**Compiti da svolgere**
- a) Indica se ciascuna affermazione concorda con il testo sui settori sensibili, rispondendo sì o no e citando tra virgolette le parole decisive del testo: (i) le leggi con obblighi per gli impianti industriali hanno iniziato il loro percorso negli anni 80; (ii) la normativa per il settore delle costruzioni è partita negli anni 90; (iii) nel settore delle costruzioni la normativa ha già concluso il suo corso formativo ed educativo.
- b) Nella frase del testo sui settori sensibili che comincia con "Oltre 30 anni di storia", elenca tutti i termini che compongono quella storia.
- c) Trascrivi dal testo sui settori sensibili tutto il passo che va dalle parole "Il settore industriale" giù fino alle parole "degli impatti ambientali.".

Settori sensibili – Quali sono i settori che hanno una maggior sensibilità ambientale – e la traducono in azioni – e quelli invece che ancora non hanno una maturità tale?
Il settore industriale é il settore che ad oggi vanta senz’altro una cultura ed una pratica del rispetto dell’ambiente, di maggior spessore. D’altronde il percorso fatto sul tema della sostenibilità ambientale è un percorso ormai di lunga data, quasi storico. Le leggi infatti che hanno iniziato a prescrivere obblighi ed adempimenti agli impianti industriali, hanno iniziato il loro percorso negli anni 80, infittendosi sempre di più nel corso di questi decenni. Oltre 30 anni di storia di norme, regole, obblighi….ed anche more e sanzioni, hanno così finito con l’esercitare un’azione formativa ed educativa di rispetto per l’ambiente, andando a produrre un approccio sistemico ed organizzato, fondato sul rispetto, la prevenzione o quanto meno la mitigazione degli impatti ambientali.
Diversa la situazione nel settore delle costruzioni e delle grandi infrastrutture dove una normativa molto più giovane e meno sperimentata, partita solo con gli anni 2000, non ha ancora fatto il suo corso formativo ed educativo.

**Dati registrati**
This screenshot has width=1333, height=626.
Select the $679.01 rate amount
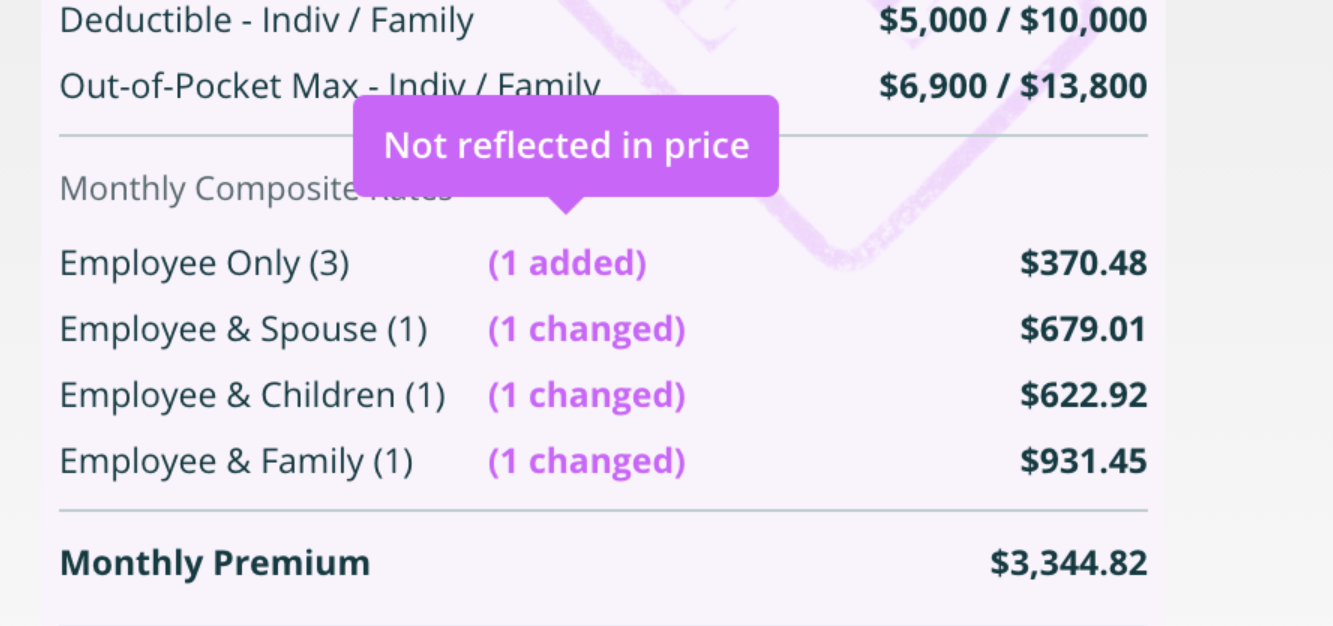(1083, 330)
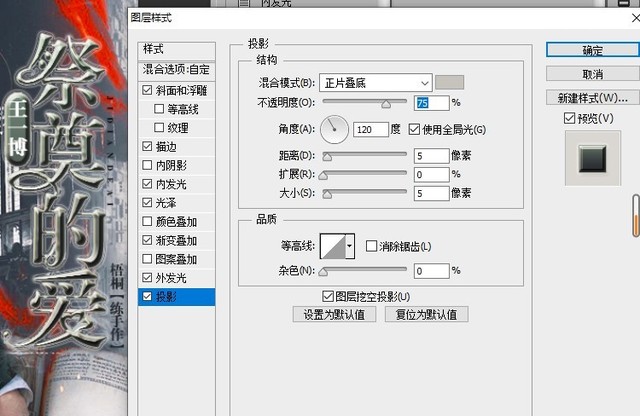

**Soluzioni in ordine**
- a)
(i) Sì: "hanno iniziato il loro percorso negli anni 80".
(ii) No: "partita solo con gli anni 2000".
(iii) No: "non ha ancora fatto il suo corso formativo ed educativo".

- b) norme, regole, obblighi, more, sanzioni

- c)
Il settore industriale é il settore che ad oggi vanta senz’altro una cultura ed una pratica del rispetto dell’ambiente, di maggior spessore. D’altronde il percorso fatto sul tema della sostenibilità ambientale è un percorso ormai di lunga data, quasi storico. Le leggi infatti che hanno iniziato a prescrivere obblighi ed adempimenti agli impianti industriali, hanno iniziato il loro percorso negli anni 80, infittendosi sempre di più nel corso di questi decenni. Oltre 30 anni di storia di norme, regole, obblighi….ed anche more e sanzioni, hanno così finito con l’esercitare un’azione formativa ed educativa di rispetto per l’ambiente, andando a produrre un approccio sistemico ed organizzato, fondato sul rispetto, la prevenzione o quanto meno la mitigazione degli impatti ambientali.